A booming economy would help pay off some of the national debt, Trump added. “We do have some debt we’d like to take care of, and the way you do that is through growth. We’re going to grow our way out of it so fast.”
But debt is not the only problem Warsh encounters as he takes the reins of a financial institution whose actions affect economies around the world, including Australia’s.
Inflation has surged to 3.8 per cent amid the war in Iran and closure of the Strait of Hormuz – up from 3.3 per cent in March – though Trump insists it is temporary.
For the first time since the war began, the average price of a gallon of petrol has eclipsed $US4 ($5.60) in every US state. In seven states, the average is above $US5, as motorists begin the Memorial Day long weekend.
Consumer sentiment, meanwhile, has plunged to another record low. Friday’s survey from the University of Michigan – one of the most watched indicators of consumer confidence – showed sentiment crashing to 44.8 points, down from 49.8 in April, which was already below the previous record low from 2022.
Survey director Joanne Hsu said 57 per cent of consumers spontaneously mentioned high prices were eroding their personal finances, up from 50 per cent the previous month.
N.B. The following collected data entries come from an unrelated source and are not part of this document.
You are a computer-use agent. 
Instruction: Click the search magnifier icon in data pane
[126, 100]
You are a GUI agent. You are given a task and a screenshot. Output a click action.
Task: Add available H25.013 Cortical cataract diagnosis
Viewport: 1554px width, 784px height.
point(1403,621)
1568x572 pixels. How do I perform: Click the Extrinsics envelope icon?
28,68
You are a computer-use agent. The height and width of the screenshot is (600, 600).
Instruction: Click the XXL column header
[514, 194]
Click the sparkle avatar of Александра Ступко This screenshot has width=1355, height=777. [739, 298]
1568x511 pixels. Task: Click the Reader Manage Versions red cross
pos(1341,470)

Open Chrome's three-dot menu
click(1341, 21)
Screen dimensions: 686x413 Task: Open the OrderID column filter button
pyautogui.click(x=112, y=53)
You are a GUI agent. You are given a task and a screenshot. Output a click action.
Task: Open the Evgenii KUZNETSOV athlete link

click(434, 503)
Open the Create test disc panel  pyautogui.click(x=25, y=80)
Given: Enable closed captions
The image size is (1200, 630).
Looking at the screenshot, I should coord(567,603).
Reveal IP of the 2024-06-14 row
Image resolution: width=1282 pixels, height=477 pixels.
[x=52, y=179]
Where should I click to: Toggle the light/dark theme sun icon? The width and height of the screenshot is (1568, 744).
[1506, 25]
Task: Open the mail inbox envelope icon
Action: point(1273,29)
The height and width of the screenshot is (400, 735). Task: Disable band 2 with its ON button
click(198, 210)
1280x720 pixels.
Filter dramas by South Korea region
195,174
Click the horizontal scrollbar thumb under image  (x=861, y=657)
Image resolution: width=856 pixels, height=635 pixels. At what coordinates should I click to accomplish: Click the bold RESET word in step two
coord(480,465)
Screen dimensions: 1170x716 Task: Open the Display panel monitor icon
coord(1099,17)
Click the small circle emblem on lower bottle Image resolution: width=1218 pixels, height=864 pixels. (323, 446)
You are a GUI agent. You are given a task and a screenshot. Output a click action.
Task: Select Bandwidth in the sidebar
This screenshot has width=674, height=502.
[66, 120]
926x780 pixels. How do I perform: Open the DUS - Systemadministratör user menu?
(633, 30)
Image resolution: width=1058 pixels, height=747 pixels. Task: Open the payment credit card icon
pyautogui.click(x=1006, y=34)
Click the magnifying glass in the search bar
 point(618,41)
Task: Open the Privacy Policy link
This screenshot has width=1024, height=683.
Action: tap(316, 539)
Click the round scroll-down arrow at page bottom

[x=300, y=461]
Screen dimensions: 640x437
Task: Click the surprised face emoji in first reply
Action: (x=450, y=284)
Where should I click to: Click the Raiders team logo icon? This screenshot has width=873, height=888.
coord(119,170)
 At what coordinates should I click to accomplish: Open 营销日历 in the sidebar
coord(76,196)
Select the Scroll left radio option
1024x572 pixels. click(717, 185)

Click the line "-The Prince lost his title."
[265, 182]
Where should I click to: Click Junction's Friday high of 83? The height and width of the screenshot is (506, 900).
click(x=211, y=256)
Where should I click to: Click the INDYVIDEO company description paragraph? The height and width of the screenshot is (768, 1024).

“Lower-income consumers and those without college degrees posted particularly strong sentiment declines,” Hsu said. “These groups are more sensitive to increases in the cost of gas and other essentials.”
Warsh, a Harvard-educated lawyer who became an investment banker, has served on the Fed’s board before. He was appointed by George W. Bush for a five-year term at the age of 35, when he was known as being an inflation hawk who advocated tighter monetary policy.
Justin Wolfers, an Australian economics professor at the University of Michigan, says we now need to wait and see which version of Kevin Warsh we will get.
“If it’s Kevin Warsh the hawk from 2006 to 2011, the real concern is he’d keep rates too high for too long … he’d be America’s Phil Lowe,” he says, referring to a previous Reserve Bank of Australia chairman.
“The alternative concern is that this is Kevin Warsh the craven political hack who refused to say who won the 2020 election – in which case the concern is he does what Trump wants [cut interest rates], in which case the concern is runaway inflation.”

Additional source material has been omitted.